The rest of the visitors are equal parts tourist, NYU student, and fast-food groupie. Though it’s innately associated with the Southeast, CFA boasts locations in 39 states, meaning that most of the 44 million domestic tourists who came through NYC last year (and of the nearly 3,000 out-of-state members of the NYU freshman class) have one back home. And ludicrous or not, many tourists seek out some tiny comforts of home while traveling, especially the ones who go home to tell people that New York City “just isn’t for them.” That’s the reason there’s an Olive Garden in Times Square, and why this CFA, just a few blocks from the flagship Macy’s, is only going to get busier as the holiday season marches on.

“There’s no more market here to get verbally abused by the soup nazi for your lunch; what we want now is hand-holding, please-and-thank-you, pray-for-your-soul service, and we’re willing to compromise a few things to get it.”

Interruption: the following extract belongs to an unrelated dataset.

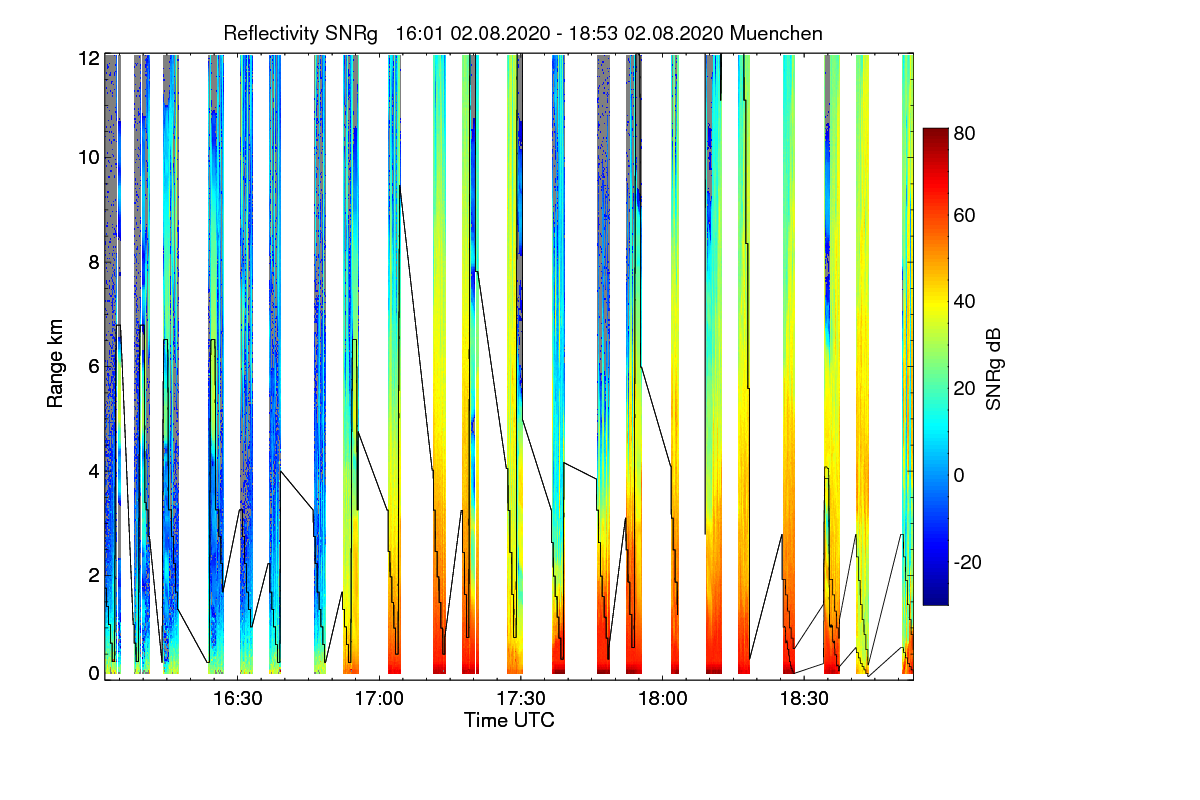Click the dark blue bottom of colorbar

[x=934, y=598]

Though protestors have been intermittently gathering outside the doors since the opening, it’s unlikely anything will slow CFA’s roll. Our Facebook-fueled hunger for photogenic good deeds has been fed by movements like #TipsforJesus, and there’s no denying that CFA’s Christian-love-fueled employee dedication fits the bill. For every Focus on the Family donation and reference to the supremacy of “biblical marriage” by chain CEO Dan Cathy (the chain is still ranked a 0 on Human Rights Campaign’s Corporate Equality Index), there’s the 215-person pay-it-forward chain, the free sandwiches distributed to Atlanta blizzard victims, and the latest batch of individual locations sponsoring gay pride events. CFA is the Pope Francis of fast food—so warm and fuzzy that we’re ready to ignore the fundamental injustice it’s built upon.


linePhoto: Liz Barclay

It’s also easy to ignore those corporate injustices when you’re face-to-face with a service staff so friendly it’s confusing. Staff is everywhere in the New York CFA, and they all seem genuinely pleased to be doing whatever task they’re doing, whether it’s taking orders or throwing out your trash. A quick look in at the McDonald’s just a block and a half down Sixth Avenue was like staring into the depths of hell: cashiers shouted over the counter to try to wrangle the small horde that had formed instead of a line, and the crowd was decidedly more miserable, far less professional, and fluorescently lit. Instead of the franchise owner, a homeless man opened the door for us on our way out. For pure personal comfort, there’s no competition.


Chick-fil-A is the restaurant New York City needs in 2015—the one represented on the world stage by Taylor Swift and the kinder, gentler Gawker. It’s a city where fast-food workers effectively went on strike to win a living wage; where Danny Meyer is poised to kill the tipping economy once and for all; where the mayor gets roasted in controversies regarding topless women and tweets about baseball. There’s no more market here to get verbally abused by the soup nazi for your lunch. What we want now is hand-holding, please-and-thank-you, pray-for-your-soul service, and we’re willing to compromise a few things to get it.